==== Supplied material

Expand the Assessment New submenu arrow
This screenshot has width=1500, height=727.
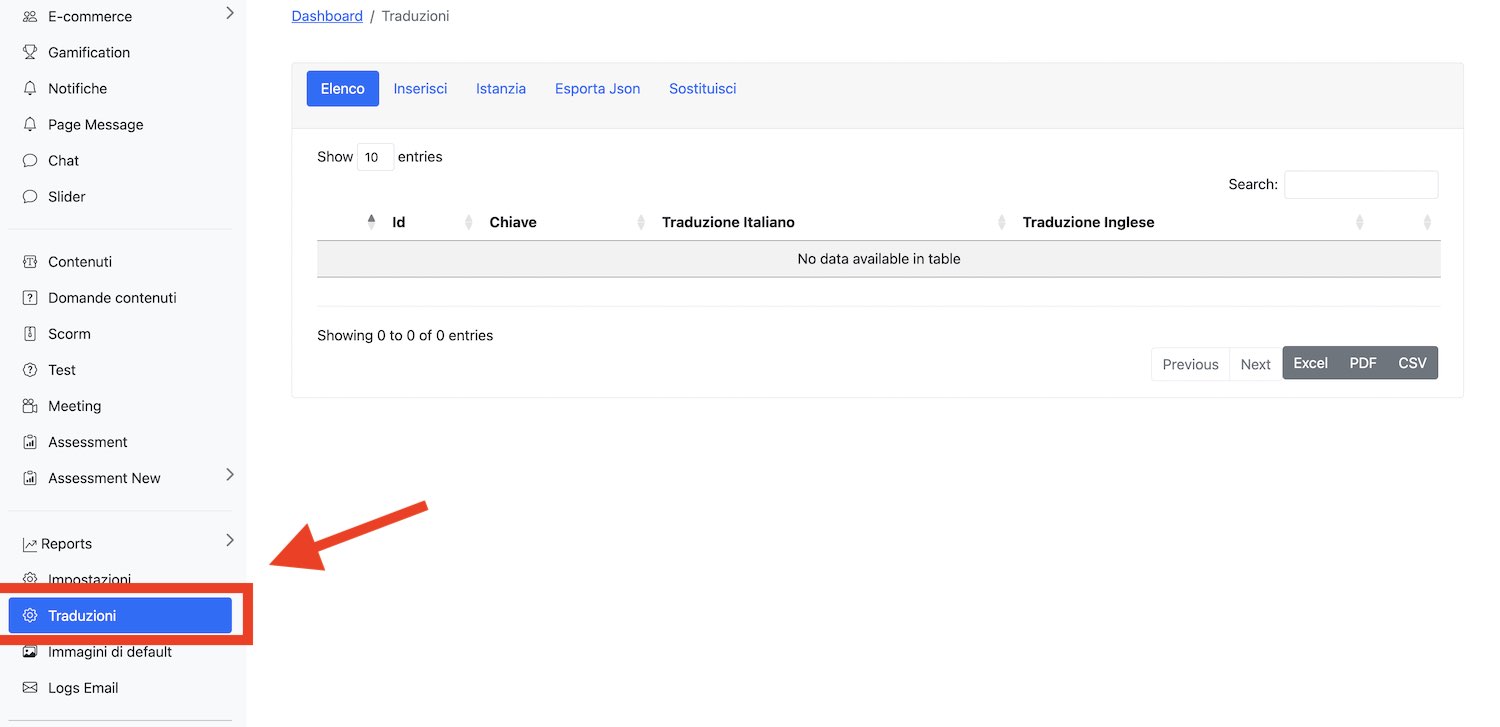(x=229, y=475)
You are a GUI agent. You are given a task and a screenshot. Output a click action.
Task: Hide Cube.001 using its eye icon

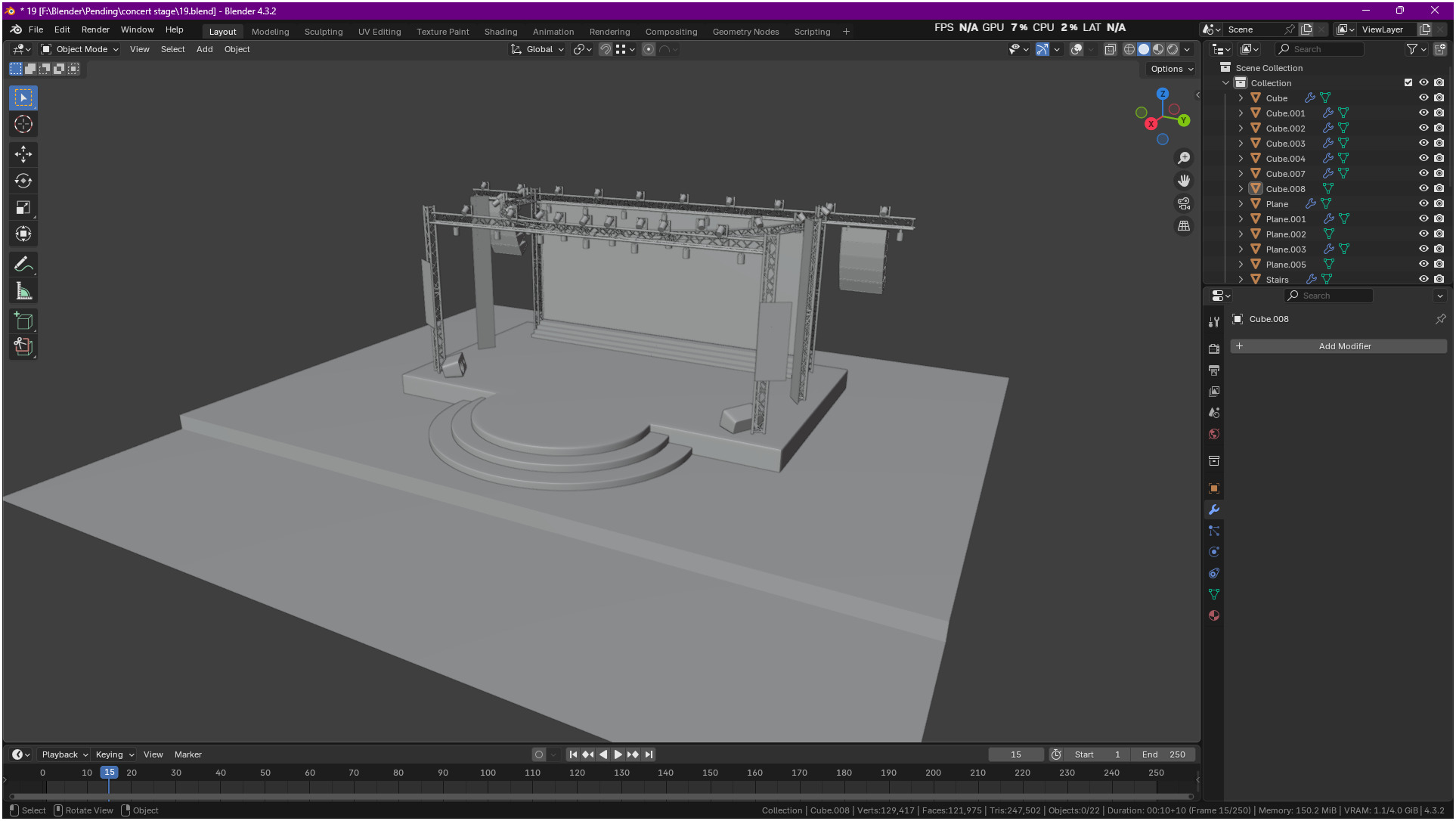pos(1423,113)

========

Exercise prompt> Retype the lines of the listing word for word, starting at the line that contains "You are a GUI" and ending at the last line of the listing. Leave the pictures out of your answer.

Worked answer>
You are a GUI agent. You are given a task and a screenshot. Output a click action.
Task: Hide Cube.001 using its eye icon

pos(1423,113)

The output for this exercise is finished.